The Louvre Abu Dhabi said Monday it has replaced a map of the Arabian Peninsula that omitted Qatar, embroiled in a months-long diplomatic dispute with its Gulf neighbors.
The museum said the map was an "oversight" that had been rectified.
The map, one of several aiming at placing exhibits in their geographical context, was located in the children's section of the museum.
The error was pointed out on January 19 by Qatar's museums head, Al Mayassa Al-Thani, who retweeted a picture of the map showing Bahrain and the Gulf coast with blank sea in the place of Qatar.
"Although the notion of museums is a new one to Abu Dhabi, surely the @MuseeLouvre is not okay with this?" she wrote.
The following day, Emirati foreign minister Anwar Gargash said he had been "mystified" by Al-Thani's tweet, which "blew a slight oversight out of proportion".
"Culture is superior to such trifles," he added.

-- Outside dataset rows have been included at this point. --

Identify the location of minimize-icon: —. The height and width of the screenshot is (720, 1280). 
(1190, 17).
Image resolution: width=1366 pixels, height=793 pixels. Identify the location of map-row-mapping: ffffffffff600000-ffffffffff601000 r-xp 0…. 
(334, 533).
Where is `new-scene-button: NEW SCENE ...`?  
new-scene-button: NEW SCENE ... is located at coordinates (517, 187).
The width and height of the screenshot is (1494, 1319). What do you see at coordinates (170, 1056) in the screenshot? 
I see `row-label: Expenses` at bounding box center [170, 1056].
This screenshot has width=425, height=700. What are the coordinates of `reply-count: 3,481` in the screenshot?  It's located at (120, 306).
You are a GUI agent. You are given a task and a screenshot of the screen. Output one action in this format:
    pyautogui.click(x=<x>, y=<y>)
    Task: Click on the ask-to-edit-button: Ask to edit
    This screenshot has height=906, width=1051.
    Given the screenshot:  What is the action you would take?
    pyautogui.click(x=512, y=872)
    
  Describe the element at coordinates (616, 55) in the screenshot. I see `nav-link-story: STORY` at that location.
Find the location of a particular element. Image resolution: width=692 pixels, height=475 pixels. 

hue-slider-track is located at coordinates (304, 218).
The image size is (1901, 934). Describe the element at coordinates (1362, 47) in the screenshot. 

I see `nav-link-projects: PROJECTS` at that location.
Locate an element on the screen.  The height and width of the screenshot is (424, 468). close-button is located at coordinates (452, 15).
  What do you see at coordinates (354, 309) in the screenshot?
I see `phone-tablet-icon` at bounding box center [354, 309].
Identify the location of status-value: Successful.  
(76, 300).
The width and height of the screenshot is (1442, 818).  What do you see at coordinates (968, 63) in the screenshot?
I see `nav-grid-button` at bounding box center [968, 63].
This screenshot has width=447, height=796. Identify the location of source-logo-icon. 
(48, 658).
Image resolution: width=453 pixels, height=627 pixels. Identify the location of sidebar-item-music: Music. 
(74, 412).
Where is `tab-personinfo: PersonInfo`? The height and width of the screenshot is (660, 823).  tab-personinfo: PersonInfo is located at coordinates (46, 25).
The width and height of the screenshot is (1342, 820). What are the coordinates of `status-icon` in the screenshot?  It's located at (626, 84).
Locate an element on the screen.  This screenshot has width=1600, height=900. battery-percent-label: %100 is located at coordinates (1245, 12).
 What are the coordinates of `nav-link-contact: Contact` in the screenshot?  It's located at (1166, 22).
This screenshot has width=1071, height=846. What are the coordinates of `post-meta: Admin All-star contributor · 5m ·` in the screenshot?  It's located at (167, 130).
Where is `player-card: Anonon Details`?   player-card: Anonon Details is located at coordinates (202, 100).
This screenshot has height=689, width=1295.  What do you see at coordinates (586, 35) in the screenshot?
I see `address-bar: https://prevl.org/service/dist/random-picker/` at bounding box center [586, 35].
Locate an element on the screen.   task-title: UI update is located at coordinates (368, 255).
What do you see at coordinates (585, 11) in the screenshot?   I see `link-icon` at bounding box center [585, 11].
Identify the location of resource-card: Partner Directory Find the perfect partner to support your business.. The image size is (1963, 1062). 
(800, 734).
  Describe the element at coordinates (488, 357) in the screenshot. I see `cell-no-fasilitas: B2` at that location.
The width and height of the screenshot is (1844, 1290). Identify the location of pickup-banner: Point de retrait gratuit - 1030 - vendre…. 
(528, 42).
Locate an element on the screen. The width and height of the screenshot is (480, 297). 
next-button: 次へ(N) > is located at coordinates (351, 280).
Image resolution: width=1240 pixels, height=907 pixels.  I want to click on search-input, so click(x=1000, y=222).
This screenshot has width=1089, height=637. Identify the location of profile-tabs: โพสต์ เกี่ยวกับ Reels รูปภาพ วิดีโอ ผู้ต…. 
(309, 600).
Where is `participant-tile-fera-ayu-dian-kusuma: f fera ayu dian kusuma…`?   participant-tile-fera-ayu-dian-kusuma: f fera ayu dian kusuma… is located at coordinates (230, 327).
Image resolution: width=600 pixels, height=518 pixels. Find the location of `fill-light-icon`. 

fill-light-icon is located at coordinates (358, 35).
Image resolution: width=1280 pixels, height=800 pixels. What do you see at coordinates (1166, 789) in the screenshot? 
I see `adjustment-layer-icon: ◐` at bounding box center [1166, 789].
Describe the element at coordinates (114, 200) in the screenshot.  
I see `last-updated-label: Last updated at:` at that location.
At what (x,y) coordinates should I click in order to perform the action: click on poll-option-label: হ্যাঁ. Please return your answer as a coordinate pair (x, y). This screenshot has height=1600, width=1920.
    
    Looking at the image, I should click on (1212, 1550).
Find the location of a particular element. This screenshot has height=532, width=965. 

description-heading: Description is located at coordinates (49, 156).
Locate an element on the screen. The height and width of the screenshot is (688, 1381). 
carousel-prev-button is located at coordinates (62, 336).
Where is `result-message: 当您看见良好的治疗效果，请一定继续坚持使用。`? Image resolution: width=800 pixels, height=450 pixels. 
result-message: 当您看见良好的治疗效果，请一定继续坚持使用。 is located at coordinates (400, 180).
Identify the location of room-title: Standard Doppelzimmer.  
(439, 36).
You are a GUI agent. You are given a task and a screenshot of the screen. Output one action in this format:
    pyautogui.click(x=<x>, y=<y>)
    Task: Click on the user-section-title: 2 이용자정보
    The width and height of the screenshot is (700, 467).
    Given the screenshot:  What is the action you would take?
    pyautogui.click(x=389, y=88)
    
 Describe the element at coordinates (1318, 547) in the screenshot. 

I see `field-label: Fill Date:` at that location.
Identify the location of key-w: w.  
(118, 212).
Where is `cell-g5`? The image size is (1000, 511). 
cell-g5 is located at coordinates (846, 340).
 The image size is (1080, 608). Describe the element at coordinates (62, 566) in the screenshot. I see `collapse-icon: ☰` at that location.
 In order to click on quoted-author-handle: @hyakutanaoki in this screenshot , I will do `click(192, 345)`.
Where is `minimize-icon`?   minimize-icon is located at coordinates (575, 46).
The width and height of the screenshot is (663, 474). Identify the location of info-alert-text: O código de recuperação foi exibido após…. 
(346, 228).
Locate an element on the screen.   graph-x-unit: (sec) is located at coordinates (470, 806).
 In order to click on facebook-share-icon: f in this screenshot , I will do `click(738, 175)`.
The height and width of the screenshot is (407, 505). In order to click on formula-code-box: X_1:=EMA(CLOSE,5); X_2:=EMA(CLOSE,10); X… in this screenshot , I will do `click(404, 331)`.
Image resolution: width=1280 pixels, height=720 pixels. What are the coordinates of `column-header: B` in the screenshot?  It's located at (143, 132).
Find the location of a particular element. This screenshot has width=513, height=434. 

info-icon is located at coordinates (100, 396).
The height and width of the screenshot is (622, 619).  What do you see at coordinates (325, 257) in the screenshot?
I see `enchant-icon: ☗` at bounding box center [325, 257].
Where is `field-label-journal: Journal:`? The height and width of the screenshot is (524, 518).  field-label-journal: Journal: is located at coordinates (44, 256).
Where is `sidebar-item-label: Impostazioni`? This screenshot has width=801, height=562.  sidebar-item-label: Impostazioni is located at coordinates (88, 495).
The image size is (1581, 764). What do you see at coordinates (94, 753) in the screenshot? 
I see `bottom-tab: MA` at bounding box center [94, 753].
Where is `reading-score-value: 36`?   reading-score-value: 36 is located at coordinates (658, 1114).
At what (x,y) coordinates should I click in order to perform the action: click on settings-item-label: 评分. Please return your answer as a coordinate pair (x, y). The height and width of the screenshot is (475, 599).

The Louvre Abu Dhabi was inaugurated with great pomp in November by French President Emmanuel Macron and Abu Dhabi's Crown Prince Mohammed bin Zayed Al-Nahyan.
It was marketed as "a universal museum" celebrating cultural exchange and tolerance.
The UAE and Qatar have long had sour relations, but they worsened last year when Saudi Arabia, the UAE, Bahrain and Egypt in June cut all ties with Doha, including land, sea and air links.
They accused the tiny, gas-rich state of ties to Islamist extremists and being too close to Shiite Iran.
Doha rejected the accusations and accused the states of seeking to take over its foreign policy.